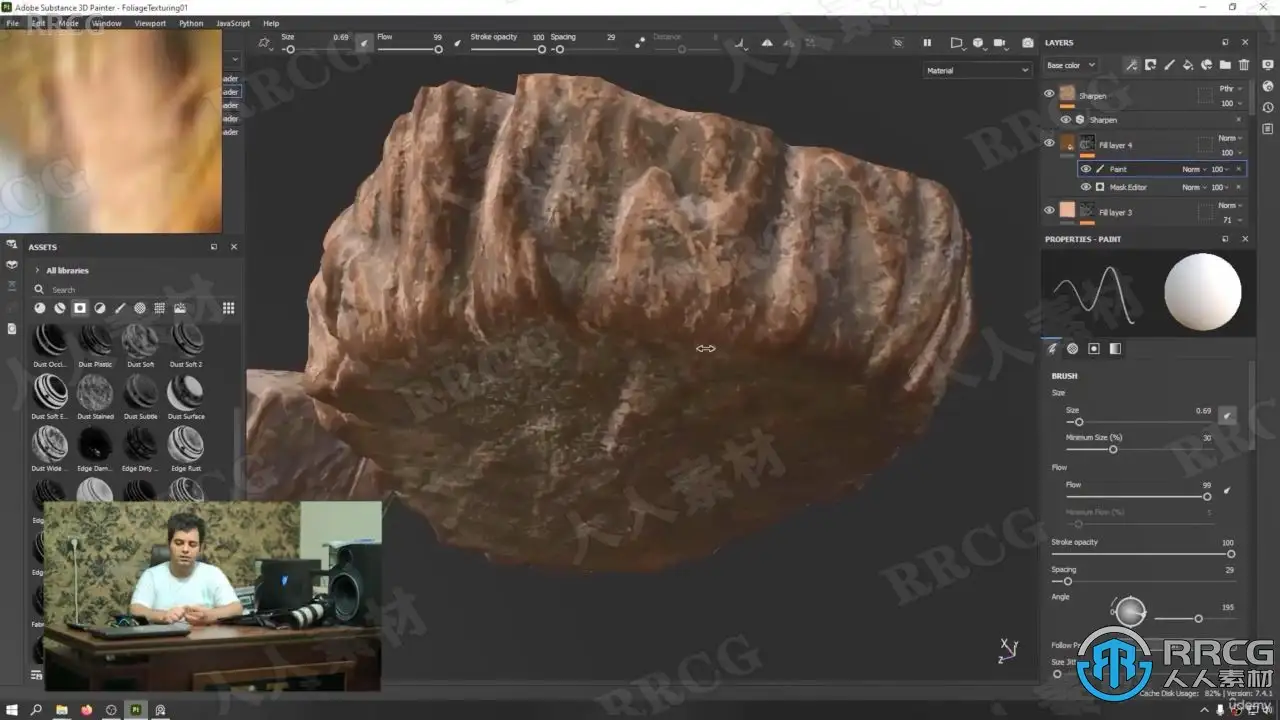The height and width of the screenshot is (720, 1280).
Task: Click the add paint layer brush icon
Action: (1169, 65)
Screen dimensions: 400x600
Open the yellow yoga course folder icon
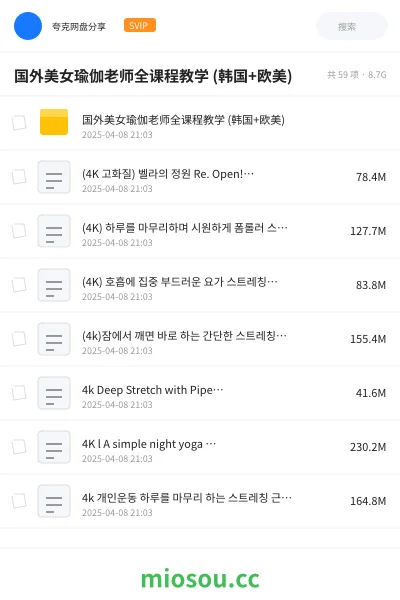coord(54,122)
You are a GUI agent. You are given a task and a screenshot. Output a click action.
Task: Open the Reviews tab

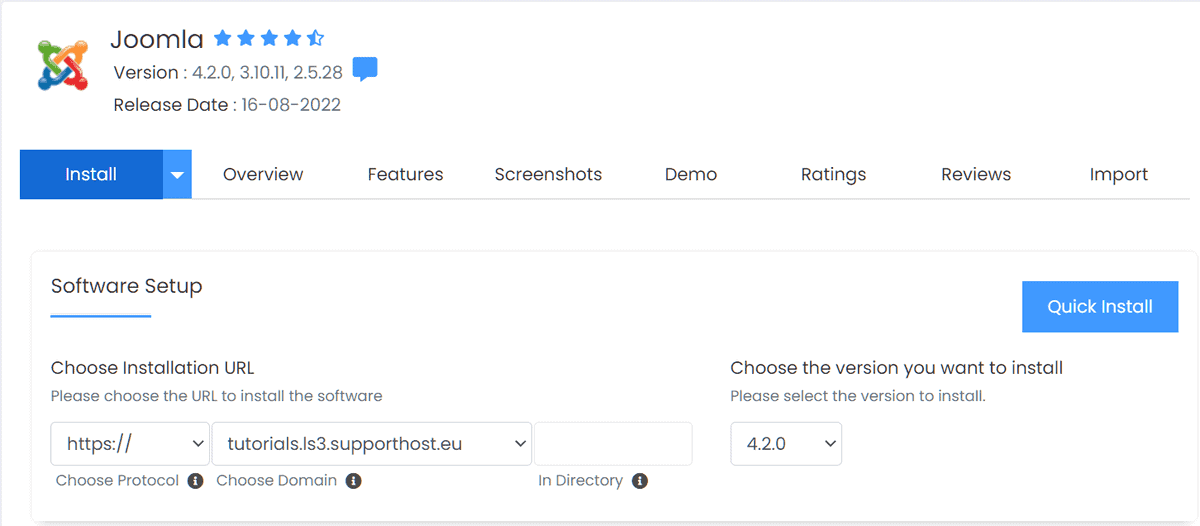point(976,175)
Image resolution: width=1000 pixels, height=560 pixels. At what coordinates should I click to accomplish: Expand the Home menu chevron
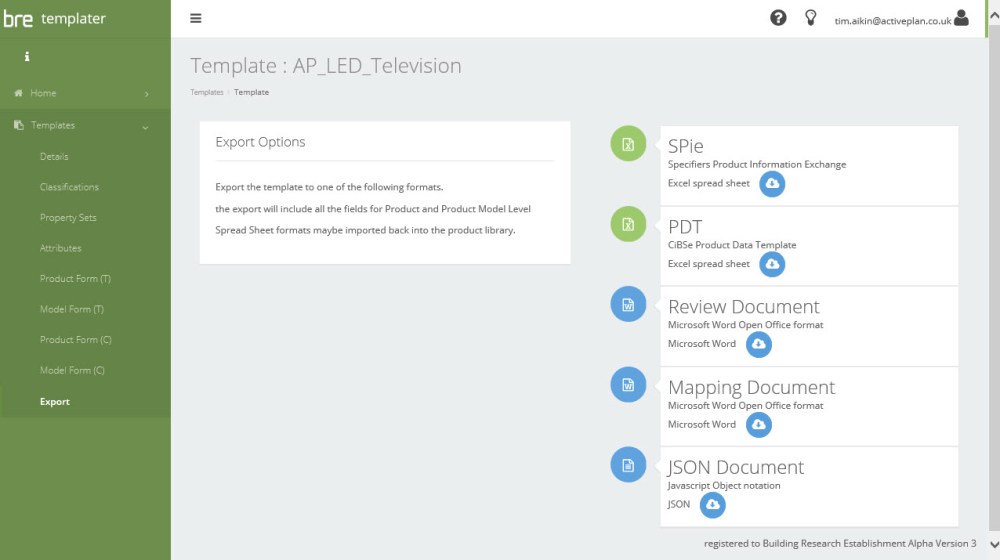coord(147,94)
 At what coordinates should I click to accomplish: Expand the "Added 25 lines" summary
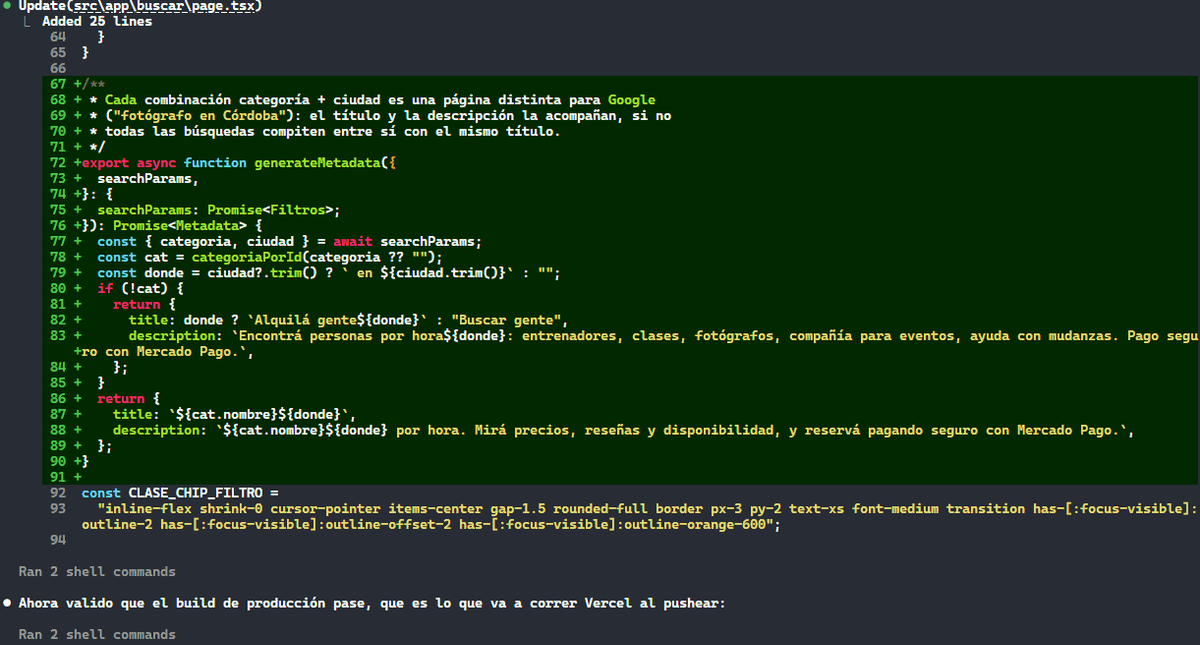click(97, 21)
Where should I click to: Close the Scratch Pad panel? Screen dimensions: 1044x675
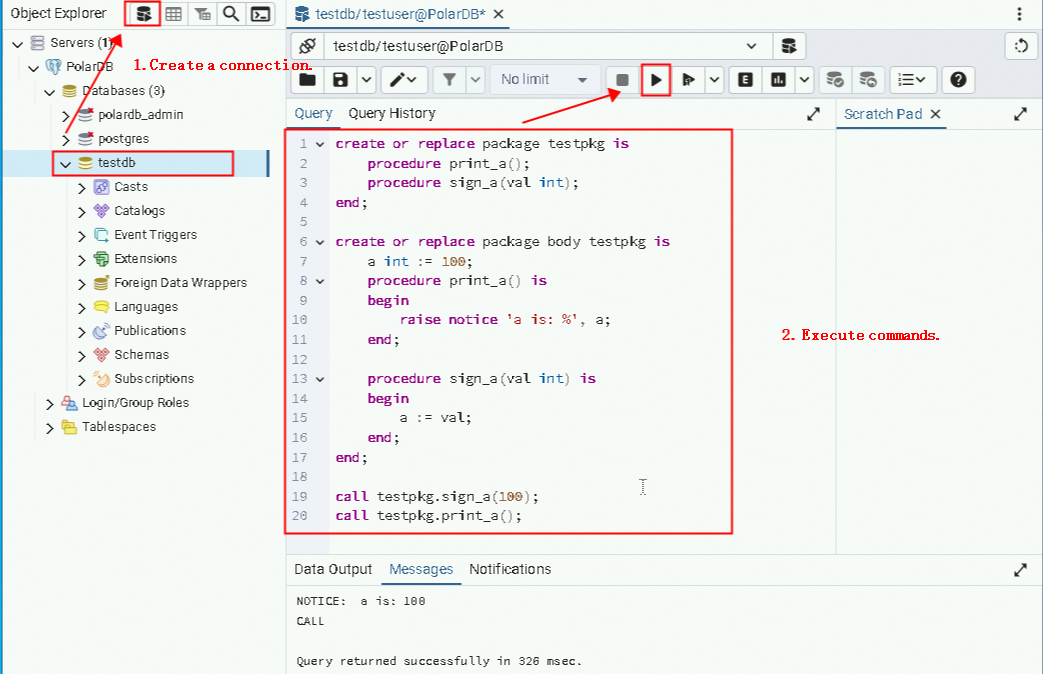(x=936, y=113)
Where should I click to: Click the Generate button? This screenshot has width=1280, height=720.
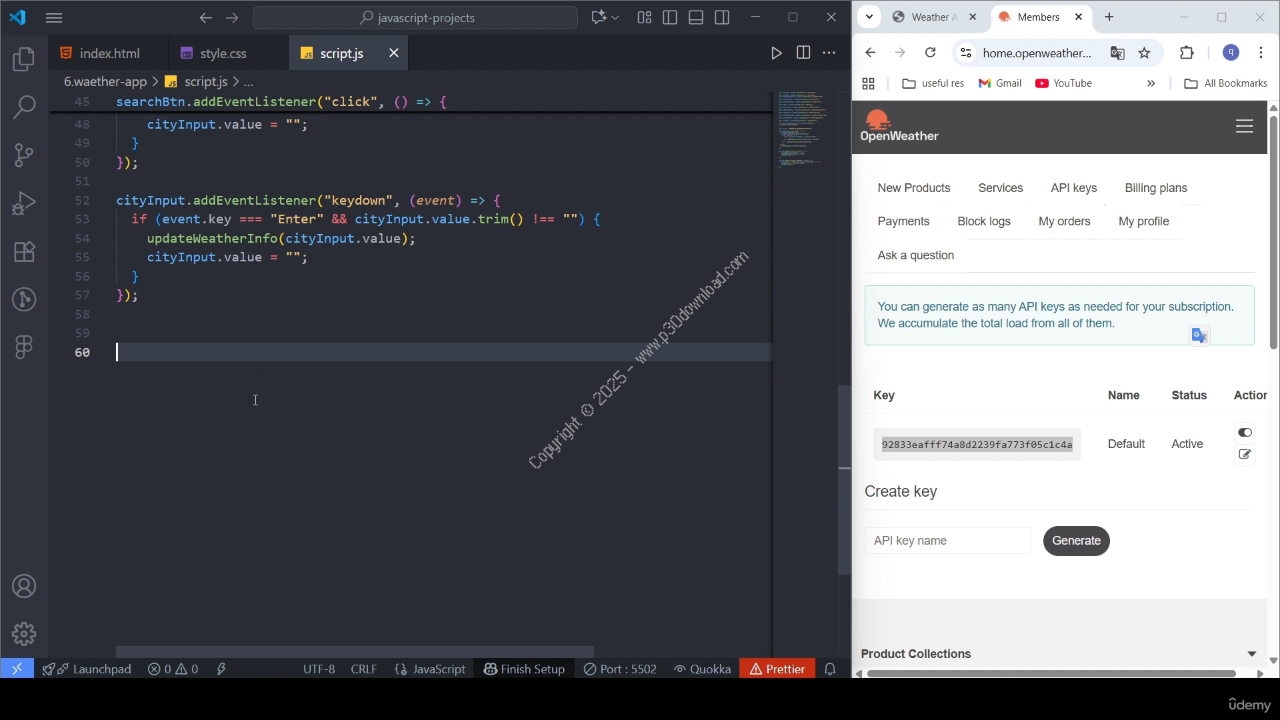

+++

The required output is the lines from the one containing "Open the yellow yoga course folder icon" through the end of the records above, reproduced exactly, with no pictures.

### Output
Open the yellow yoga course folder icon
coord(54,122)
You are a GUI agent. You are given a task and a screenshot. Output a click action.
Task: Open the Reviews tab

point(976,175)
Image resolution: width=1000 pixels, height=560 pixels. At what coordinates should I click to accomplish: Expand the Home menu chevron
coord(147,94)
 At what coordinates should I click to accomplish: Expand the "Added 25 lines" summary
click(97, 21)
Where should I click to: Close the Scratch Pad panel? Screen dimensions: 1044x675
(x=936, y=113)
Where should I click to: Click the Generate button? This screenshot has width=1280, height=720.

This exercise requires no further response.